As of 2017, their revenue had broken the $10 billion mark with figures around $11 billion, with a total of $8 billion being spent on the overall content in 2018 and 85% of this being put towards the production of Netflix original content.

However, to this day Netflix has struggled to break the debt barrier, which sounds crazy for such a globally successful company right? The main reasoning as to why their debt has skyrocketed is due to them securing the rights for content to be used on their platform on a global scale.

It’s expensive securing broadcasting rights for TV shows. You might have seen recently Netflix had to fork out $100 million to secure the rights of the TV show Friends, a 14-year-old show for the next year and fend off other streaming services such as Hulu who were waiting to swoop in.

This sounds like a lot, but they’re thinking about the long-run. Though up-front it’s a big investment, it’s an investment they’ll have calculated beforehand and overtime will be completely worth it.

Even though they’re present in more than 190 countries, in September 2017, they had racked up $21.9 billion worth of debt which was up from $16.8 on the previous year thanks to their consistent investment in Netflix Originals and diversifying content. $8.34 billion of this debt is long-term, which has increased since 2014 and continues to rise.

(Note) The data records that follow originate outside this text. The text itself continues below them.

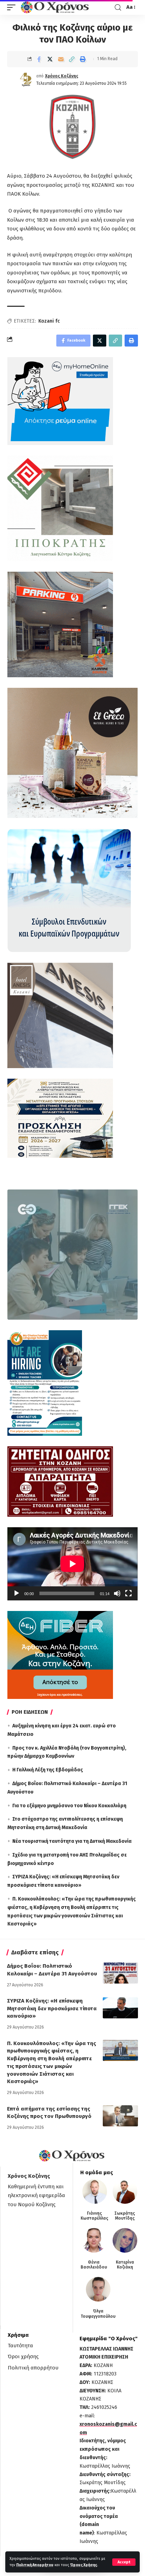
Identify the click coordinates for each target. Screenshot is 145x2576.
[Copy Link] (72, 59)
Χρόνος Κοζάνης (61, 76)
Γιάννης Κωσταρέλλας (94, 2216)
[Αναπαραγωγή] (16, 1593)
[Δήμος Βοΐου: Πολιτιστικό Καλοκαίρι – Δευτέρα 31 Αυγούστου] (120, 1973)
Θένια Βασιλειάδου (94, 2265)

The beginning of 2015 was the first real time when their long-term debt started to noticeably rise. From 2010, their long-term debt stood at $240 million and four years later at the end of 2014, it stood at $890 million. But in March 2015, just three months on, their long-term debt had rocketed up to $2.4 billion and since then has continued to grow.

Their debt climbed higher and higher as 2014 turned into a big year for Netflix. They reviled a new global branding, new logo, new website UI and they pushed Netflix into more and more countries, which correlates with their steep climb in debt from 2015, as in September 2014, they had subscribers in over 40 countries with a customer base of 137 million worldwide, which compared to the September 2013 their customer base was sat at around 40 million.

Almost 100 million new subscribers in a year, crazy right?

Netflix took this debt on for the long-term result. They will have calculated what’s needed for them to make their money back, otherwise, they’d stop expanding into more countries and reduce the number of rights they acquire.

Though it might cost a lot of money to gain the rights to broadcast shows in different countries, the return they’ll receive through broadcasting them will be so great that their debt will begin to fall.

As a small business, you need to think about the long-term. Taking debt on isn’t a bad thing, it may look bad in the short-term, but in the long run, it could benefit your business incredibly. But you have to judge carefully and ensure that you’ve calculated everything down to the last tee. Remember, planning is key.

What set Netflix apart from the rest was the fact they were constantly looking for different ways to improve their customer’s experience and were focused on the long-term strategy from early on. Whilst Blockbuster and similar video stores were comfortable in their market, Netflix grasped the opportunity they had, understood the market, made a product that was easier and saved the customers time and moved early in a developing market, which is why they’ve become the success they are today.